→ REQUIREMENT 1
Can you reproduce the part of the strawberry article below, starting at "The beginning of" and ending at "extending berry season."?
→ REQUIREMENT 2
Do these statements agree with the strawberry article below? (a) Day neutral strawberries were bred in the late 1990s. (b) Strawberry plants grown on table tops in tunnels produce more fruit. (c) Large strawberries are sweeter than small ones. Answer each with yes or no and quote the deciding words of the article.

→ SELECTED EXTRACT
::::::
Sustainable innovation extends local strawberry season

by | Apr 17, 2024 | Food and Recipes

The beginning of strawberry season is one of the most anticipated times of the year for local food lovers in Ontario. It used to be a crop limited to spring and early summer – but thanks to modern technology and sustainable production practices, we can enjoy the sweet, juicy, locally grown fruit right into late fall.

Berry growing in North America began changing in the late 1990s with the breeding of “day neutral” strawberries. Traditional strawberries set their flower buds the fall before as days get shorter, develop fruit as the days get longer in the spring, with berries ready for picking in June. The amount of daylight doesn’t matter to the new day neutral varieties, however, so they continue to make buds throughout summer and fall, dramatically extending berry season.

Strawberries are delicate fruits, vulnerable to weather damage and too much rain, which can cause pest and disease problems. To reduce food waste and create more sustainable, consistent production, an increasing number of farmers are now growing strawberries on table tops inside open ended plastic tunnels.

Although the plants aren’t physically producing more fruit, this system, widely used Europe, leads to less loss and waste. It protects the delicate fruit from weather-related damage and by raising the plants off the ground, will make it easier for farmers to use automated harvesting technologies in the future.

It also makes it easier to care for the plants. Tunnel-grown berries are on a drip irrigation system for water and fertilizer, which delivers the right amount of water and nutrients directly to the plants’ roots. This makes for healthier plants and reduces fertilizer runoff into surrounding soil and water.

Some Ontario farmers are also using new indoor production methods to grow strawberries under glass in greenhouses all year long.

Packed with vitamins, fibre and particularly high levels of antioxidants known as polyphenols, locally grown strawberries are a sodium-free, fat-free, cholesterol-free, low-calorie food.

Here’s what to look for when you’re shopping for local strawberries:

  • Berries that are completely red with no white or green spots and have a sweet smell.
  • Avoid crushed berries and be wary of berries packed in juice-stained containers.
  • Size doesn’t matter – all strawberries, large and small, are equally sweet and juicy.
::::::
→ RECORDS

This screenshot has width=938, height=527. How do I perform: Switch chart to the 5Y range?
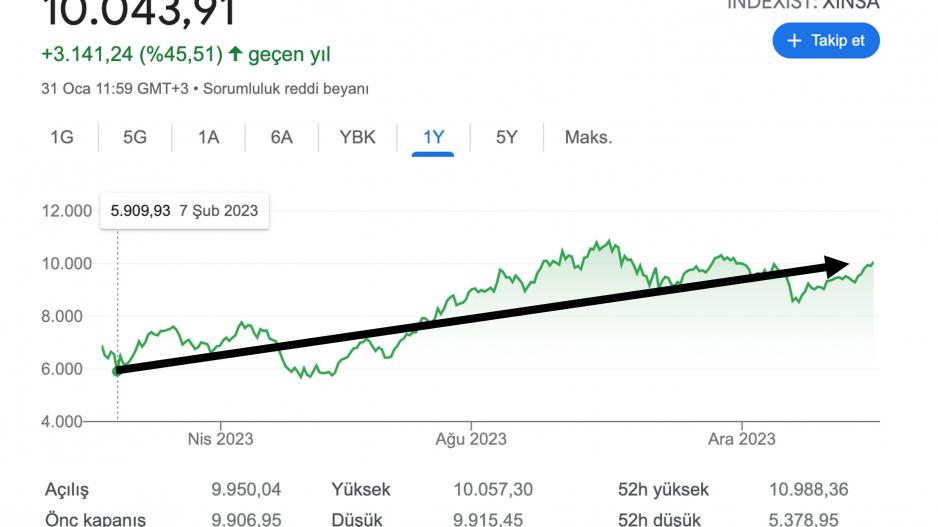coord(506,137)
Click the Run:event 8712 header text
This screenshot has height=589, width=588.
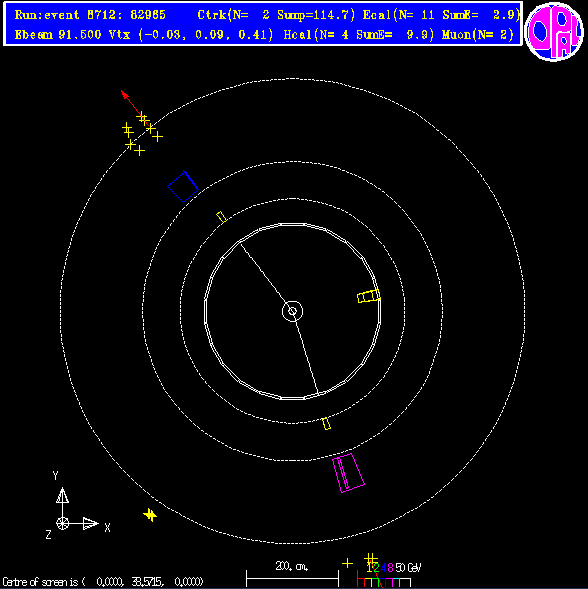click(x=90, y=15)
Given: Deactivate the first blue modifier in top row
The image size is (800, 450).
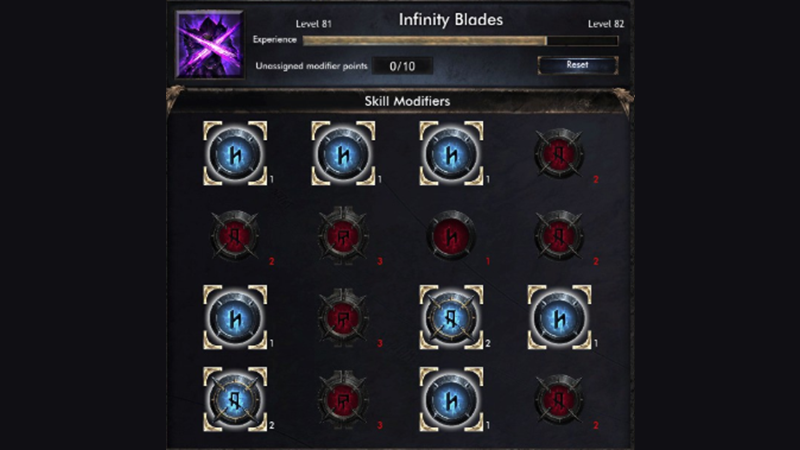Looking at the screenshot, I should click(235, 153).
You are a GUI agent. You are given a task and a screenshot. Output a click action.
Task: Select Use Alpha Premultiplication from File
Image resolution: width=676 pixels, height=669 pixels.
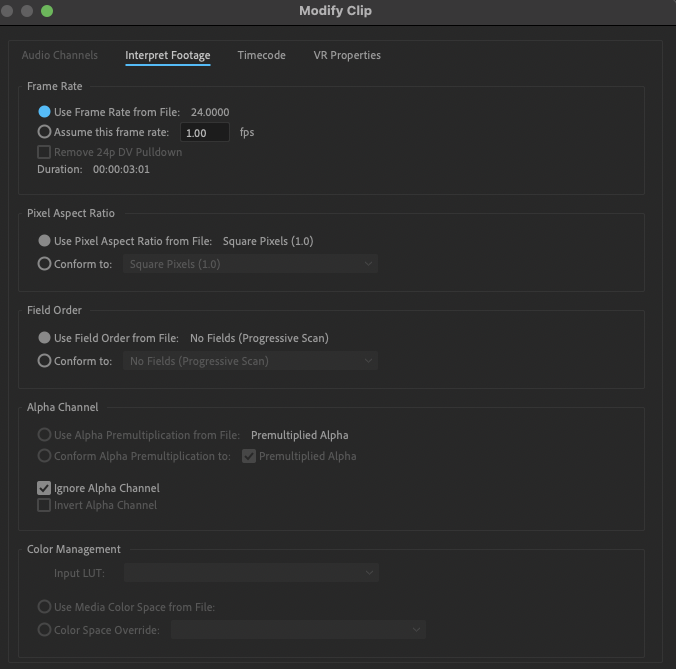click(44, 435)
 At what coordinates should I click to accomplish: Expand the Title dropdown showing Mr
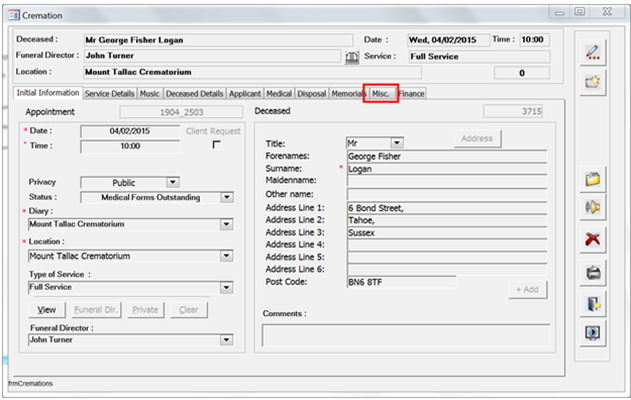(x=397, y=144)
::::::
→ TASK RESPONSE 1
The beginning of strawberry season is one of the most anticipated times of the year for local food lovers in Ontario. It used to be a crop limited to spring and early summer – but thanks to modern technology and sustainable production practices, we can enjoy the sweet, juicy, locally grown fruit right into late fall.

Berry growing in North America began changing in the late 1990s with the breeding of “day neutral” strawberries. Traditional strawberries set their flower buds the fall before as days get shorter, develop fruit as the days get longer in the spring, with berries ready for picking in June. The amount of daylight doesn’t matter to the new day neutral varieties, however, so they continue to make buds throughout summer and fall, dramatically extending berry season.

→ TASK RESPONSE 2
(a) Yes: "Berry growing in North America began changing in the late 1990s with the breeding of “day neutral” strawberries."
(b) No: "Although the plants aren’t physically producing more fruit"
(c) No: "Size doesn’t matter – all strawberries, large and small, are equally sweet and juicy."